The Current of Commerce Concept: The Swift Case
Defendants in Swift were some thirty firms engaged in Chicago and other cities in the business of buying livestock in their stockyards, in converting it at their packing houses into fresh meat, and in the sale and shipment of such fresh meat to purchasers in other states. The charge against them was that they had entered into a combination to refrain from bidding against each other in the local markets, to fix the prices at which they would sell, to restrict shipments of meat, and to do other forbidden acts. The case was appealed to the Supreme Court on defendants' contention that certain of the acts complained of were not acts of interstate commerce and so did not fall within a valid reading of the Sherman Act. The Court, however, sustained the government on the ground that the “scheme as a whole” came within the act, and that the local activities alleged were simply part and parcel of this general scheme.47
Referring to the purchase of livestock at the stockyards, the Court, speaking by Justice Holmes, said: “Commerce among the States is not a technical legal conception, but a practical one, drawn from the course of business. When cattle are sent for sale from a place in one State, with the expectation that they will end their transit, after purchase, in another, and when in effect they do so, with only the interruption necessary to find a purchaser at the stockyards, and when this is a typical, constantly recurring course, the current thus existing is a current of commerce among the States, and the purchase of the cattle is a part and incident of such commerce.” 48 Likewise the sales alleged of fresh meat at the slaughtering places fell within the general design. Even if they imported a technical passing of title at the slaughtering places, they also imported that the sales were to persons in other states, and that shipments to such states were part of the transaction.49 Thus, sales of the type that in the Sugar Trust case were thrust to one side as immaterial from the point of view of the law, because they enabled the manufacturer “to fulfill its function,” were here treated as merged in an interstate commerce stream.

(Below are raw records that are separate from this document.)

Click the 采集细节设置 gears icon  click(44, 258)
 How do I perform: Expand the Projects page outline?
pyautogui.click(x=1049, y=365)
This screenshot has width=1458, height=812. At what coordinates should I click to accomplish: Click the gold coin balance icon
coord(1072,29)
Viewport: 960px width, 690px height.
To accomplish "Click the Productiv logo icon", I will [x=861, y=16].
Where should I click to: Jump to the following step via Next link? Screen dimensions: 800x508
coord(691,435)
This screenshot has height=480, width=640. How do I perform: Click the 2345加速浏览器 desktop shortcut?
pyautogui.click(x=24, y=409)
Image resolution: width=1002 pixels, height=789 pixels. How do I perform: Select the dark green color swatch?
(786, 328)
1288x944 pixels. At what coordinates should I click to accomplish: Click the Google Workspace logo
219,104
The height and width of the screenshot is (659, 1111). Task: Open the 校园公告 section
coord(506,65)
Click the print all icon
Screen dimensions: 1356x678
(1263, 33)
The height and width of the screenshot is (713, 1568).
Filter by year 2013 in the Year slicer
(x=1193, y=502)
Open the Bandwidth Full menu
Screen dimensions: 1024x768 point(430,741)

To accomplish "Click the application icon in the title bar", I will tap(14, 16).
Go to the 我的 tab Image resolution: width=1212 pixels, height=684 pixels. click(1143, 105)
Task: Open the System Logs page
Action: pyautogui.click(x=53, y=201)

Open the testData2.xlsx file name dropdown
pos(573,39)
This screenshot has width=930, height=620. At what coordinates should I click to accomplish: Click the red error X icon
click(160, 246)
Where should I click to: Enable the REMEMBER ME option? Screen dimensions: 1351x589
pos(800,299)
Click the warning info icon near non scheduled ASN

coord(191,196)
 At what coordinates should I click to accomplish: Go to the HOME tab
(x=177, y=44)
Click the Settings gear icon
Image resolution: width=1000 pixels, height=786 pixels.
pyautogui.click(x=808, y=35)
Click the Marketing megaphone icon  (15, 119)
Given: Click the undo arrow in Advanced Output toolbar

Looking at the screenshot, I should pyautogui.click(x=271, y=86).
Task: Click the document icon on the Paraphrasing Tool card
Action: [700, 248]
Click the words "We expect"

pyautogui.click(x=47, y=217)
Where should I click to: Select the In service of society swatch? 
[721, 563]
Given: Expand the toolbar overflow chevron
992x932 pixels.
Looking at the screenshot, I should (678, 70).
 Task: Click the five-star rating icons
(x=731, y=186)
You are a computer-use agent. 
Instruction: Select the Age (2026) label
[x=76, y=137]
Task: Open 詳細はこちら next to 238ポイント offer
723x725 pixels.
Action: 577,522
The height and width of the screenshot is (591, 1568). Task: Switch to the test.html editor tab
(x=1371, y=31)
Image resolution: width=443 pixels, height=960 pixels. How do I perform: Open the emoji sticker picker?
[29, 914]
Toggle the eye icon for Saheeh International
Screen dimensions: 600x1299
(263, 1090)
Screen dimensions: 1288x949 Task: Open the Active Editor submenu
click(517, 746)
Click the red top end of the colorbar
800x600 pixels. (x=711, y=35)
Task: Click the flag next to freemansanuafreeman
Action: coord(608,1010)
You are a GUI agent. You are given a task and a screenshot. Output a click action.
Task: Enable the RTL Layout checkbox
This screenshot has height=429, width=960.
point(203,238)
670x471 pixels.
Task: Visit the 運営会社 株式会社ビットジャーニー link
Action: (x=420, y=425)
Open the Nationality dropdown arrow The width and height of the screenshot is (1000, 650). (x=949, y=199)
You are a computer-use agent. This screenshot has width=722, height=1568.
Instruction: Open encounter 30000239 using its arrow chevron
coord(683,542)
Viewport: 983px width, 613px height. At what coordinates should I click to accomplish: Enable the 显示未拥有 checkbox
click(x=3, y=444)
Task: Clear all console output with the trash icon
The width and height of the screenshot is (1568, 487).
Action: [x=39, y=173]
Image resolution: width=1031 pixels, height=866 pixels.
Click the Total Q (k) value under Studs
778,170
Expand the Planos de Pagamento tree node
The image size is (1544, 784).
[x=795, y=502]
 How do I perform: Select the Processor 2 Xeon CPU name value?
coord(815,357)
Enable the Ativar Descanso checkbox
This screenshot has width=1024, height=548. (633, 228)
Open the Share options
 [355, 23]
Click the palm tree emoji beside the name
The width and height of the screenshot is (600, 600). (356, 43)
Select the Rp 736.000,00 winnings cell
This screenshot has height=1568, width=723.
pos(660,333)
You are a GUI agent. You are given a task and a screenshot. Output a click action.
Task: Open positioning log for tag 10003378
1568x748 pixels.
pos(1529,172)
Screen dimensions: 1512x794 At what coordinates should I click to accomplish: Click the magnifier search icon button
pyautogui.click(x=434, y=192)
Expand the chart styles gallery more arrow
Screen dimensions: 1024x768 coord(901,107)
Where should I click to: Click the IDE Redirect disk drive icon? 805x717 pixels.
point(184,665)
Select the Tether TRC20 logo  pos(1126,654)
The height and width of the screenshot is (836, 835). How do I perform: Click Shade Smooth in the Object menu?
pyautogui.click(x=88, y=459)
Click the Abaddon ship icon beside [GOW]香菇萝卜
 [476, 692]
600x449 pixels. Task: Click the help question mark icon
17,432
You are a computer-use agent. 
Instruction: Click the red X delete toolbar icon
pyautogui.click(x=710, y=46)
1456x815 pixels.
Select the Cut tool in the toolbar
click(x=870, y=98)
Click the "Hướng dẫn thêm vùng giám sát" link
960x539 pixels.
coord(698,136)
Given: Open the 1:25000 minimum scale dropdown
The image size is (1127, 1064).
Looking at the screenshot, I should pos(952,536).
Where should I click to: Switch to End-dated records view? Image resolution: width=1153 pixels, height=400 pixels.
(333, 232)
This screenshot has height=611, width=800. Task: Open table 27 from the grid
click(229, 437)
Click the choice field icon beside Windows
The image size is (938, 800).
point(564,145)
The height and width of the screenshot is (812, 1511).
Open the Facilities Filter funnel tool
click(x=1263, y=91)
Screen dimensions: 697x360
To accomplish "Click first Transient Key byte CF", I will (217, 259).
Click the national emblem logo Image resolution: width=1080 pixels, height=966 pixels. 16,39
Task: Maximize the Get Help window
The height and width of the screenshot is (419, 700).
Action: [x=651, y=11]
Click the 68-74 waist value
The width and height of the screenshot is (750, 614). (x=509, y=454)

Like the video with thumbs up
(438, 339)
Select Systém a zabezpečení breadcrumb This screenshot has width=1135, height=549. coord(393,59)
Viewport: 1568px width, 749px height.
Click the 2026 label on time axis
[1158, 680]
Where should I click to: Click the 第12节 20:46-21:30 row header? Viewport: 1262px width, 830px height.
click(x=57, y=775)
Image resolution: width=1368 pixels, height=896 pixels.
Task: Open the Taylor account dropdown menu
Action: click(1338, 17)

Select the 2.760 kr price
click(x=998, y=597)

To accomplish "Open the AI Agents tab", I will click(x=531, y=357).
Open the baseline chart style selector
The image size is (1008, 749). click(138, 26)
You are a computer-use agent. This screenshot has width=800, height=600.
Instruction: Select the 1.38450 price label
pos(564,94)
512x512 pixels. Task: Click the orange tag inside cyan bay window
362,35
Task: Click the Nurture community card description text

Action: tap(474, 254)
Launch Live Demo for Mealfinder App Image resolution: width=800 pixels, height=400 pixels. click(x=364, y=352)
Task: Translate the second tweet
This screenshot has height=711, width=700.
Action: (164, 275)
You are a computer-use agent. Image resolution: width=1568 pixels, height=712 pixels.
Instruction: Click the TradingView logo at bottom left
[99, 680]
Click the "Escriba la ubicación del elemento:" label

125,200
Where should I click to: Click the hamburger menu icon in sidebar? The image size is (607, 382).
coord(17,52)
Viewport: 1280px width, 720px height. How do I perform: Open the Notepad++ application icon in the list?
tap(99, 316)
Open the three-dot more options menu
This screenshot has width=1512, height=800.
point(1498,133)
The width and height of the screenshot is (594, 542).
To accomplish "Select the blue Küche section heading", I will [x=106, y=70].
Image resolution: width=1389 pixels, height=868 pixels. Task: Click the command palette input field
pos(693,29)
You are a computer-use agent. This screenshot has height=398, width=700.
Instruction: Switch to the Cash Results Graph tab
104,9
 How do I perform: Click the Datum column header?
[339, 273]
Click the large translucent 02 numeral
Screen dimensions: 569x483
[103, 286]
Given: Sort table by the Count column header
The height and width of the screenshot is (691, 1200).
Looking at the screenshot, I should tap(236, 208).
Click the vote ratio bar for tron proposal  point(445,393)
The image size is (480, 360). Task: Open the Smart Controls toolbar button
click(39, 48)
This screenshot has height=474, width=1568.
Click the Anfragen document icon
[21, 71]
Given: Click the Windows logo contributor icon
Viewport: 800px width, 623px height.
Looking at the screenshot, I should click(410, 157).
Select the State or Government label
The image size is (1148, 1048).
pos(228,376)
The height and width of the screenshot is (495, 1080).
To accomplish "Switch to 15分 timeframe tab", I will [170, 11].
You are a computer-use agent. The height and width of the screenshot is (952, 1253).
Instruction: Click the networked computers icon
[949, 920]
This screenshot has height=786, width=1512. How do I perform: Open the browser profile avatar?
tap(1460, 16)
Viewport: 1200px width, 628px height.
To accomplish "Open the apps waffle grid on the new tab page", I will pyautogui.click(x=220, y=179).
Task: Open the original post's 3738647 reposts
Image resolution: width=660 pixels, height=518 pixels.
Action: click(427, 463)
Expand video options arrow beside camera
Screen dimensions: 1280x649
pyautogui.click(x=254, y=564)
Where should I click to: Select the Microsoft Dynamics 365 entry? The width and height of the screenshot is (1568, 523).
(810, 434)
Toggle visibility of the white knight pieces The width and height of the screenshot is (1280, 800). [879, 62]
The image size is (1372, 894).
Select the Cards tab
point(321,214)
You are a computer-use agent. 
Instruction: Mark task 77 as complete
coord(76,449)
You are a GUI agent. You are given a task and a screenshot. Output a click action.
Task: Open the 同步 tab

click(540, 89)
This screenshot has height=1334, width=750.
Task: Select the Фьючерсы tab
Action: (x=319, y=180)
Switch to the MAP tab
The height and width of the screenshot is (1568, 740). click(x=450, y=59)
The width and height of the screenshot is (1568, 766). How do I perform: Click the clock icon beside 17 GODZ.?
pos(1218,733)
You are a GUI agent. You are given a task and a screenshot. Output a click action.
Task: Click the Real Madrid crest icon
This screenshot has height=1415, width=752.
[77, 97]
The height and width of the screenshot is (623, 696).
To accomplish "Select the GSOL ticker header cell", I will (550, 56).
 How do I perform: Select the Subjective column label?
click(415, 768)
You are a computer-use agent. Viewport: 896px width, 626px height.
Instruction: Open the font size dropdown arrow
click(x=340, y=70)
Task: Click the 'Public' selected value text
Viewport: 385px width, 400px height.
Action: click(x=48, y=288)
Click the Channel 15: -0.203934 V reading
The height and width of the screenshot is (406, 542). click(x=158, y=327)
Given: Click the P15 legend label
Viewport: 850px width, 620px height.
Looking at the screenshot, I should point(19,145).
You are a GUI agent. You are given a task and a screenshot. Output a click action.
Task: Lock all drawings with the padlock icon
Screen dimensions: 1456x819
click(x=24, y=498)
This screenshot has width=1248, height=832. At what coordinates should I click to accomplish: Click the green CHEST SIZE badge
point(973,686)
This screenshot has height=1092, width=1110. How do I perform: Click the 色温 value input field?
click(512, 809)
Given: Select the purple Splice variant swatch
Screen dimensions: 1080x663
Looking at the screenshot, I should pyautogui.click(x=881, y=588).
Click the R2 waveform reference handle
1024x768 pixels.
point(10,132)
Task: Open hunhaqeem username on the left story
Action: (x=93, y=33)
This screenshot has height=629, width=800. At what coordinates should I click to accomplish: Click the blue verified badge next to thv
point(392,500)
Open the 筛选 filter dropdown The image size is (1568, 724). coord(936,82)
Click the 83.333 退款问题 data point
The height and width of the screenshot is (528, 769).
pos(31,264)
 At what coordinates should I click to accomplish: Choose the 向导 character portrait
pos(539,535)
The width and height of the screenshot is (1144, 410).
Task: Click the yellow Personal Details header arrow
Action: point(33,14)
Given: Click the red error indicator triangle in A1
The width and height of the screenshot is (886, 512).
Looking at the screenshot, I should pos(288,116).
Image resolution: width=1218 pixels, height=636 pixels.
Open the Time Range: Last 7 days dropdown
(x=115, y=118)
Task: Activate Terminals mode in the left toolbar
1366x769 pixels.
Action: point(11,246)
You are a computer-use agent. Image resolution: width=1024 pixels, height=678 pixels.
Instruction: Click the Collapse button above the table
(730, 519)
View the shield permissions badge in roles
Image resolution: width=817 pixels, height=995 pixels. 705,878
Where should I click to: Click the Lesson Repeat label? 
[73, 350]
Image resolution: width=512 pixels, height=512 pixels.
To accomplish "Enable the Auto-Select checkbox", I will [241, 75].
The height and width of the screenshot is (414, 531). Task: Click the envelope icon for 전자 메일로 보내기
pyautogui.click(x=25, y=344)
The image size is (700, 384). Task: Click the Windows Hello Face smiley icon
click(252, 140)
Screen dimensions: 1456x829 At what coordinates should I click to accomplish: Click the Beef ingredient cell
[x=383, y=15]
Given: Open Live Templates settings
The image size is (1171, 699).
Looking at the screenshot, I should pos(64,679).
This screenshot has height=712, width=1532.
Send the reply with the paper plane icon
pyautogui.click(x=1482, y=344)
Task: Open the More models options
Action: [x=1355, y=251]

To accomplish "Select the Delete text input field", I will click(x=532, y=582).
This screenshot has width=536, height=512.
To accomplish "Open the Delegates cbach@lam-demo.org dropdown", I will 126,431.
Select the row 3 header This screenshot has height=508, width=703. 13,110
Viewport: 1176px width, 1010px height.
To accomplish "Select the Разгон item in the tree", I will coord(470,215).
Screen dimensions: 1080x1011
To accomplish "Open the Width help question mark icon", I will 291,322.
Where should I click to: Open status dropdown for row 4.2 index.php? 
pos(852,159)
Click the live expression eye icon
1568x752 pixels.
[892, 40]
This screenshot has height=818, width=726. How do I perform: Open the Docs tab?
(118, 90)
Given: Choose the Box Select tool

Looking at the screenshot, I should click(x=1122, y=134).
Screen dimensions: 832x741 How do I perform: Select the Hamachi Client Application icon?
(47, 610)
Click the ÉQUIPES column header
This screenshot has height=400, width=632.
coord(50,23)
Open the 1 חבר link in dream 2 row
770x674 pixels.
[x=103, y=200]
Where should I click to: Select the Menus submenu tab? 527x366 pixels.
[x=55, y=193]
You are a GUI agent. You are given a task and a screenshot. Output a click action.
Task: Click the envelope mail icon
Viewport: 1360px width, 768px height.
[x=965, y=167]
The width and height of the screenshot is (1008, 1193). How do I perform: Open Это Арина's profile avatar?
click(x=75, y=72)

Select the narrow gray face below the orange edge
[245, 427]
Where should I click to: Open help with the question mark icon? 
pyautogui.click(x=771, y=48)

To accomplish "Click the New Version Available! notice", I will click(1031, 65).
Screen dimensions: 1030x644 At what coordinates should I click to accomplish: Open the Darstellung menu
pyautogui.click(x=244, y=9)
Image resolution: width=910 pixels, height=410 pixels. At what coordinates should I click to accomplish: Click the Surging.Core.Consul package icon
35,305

Thus, the concept of commerce as trade, that is, as traffic, again entered the constitutional law picture, with the result that conditions directly affecting interstate trade could not be dismissed on the ground that they affected interstate commerce, in the sense of interstate transportation, only “indirectly.” Lastly, the Court added these significant words: “But we do not mean to imply that the rule which marks the point at which state taxation or regulation becomes permissible necessarily is beyond the scope of interference by Congress in cases where such interference is deemed necessary for the protection of commerce among the States.” 50 That is to say, the line that confines state power from one side does not always confine national power from the other. Even though the line accurately divides the subject matter of the complementary spheres, national power is always entitled to take on the additional extension that is requisite to guarantee its effective exercise and is furthermore supreme.
The Danbury Hatters Case
In this respect, the Swift case only states what the Shreveport case was later to declare more explicitly, and the same may be said of an ensuing series of cases in which combinations of employees engaged in such intrastate activities as manufacturing, mining, building, construction, and the distribution of poultry were subjected to the penalties of the Sherman Act because of the effect or intended effect of their activities on interstate commerce.51
Stockyards and Grain Futures Acts
In 1921, Congress passed the Packers and Stockyards Act,52 whereby the business of commission men and livestock dealers in the chief stockyards of the country was brought under national supervision, and in the year following it passed the Grain Futures Act,53 whereby exchanges dealing in grain futures were subjected to control. The decisions of the Court sustaining these measures both built directly upon the Swift case.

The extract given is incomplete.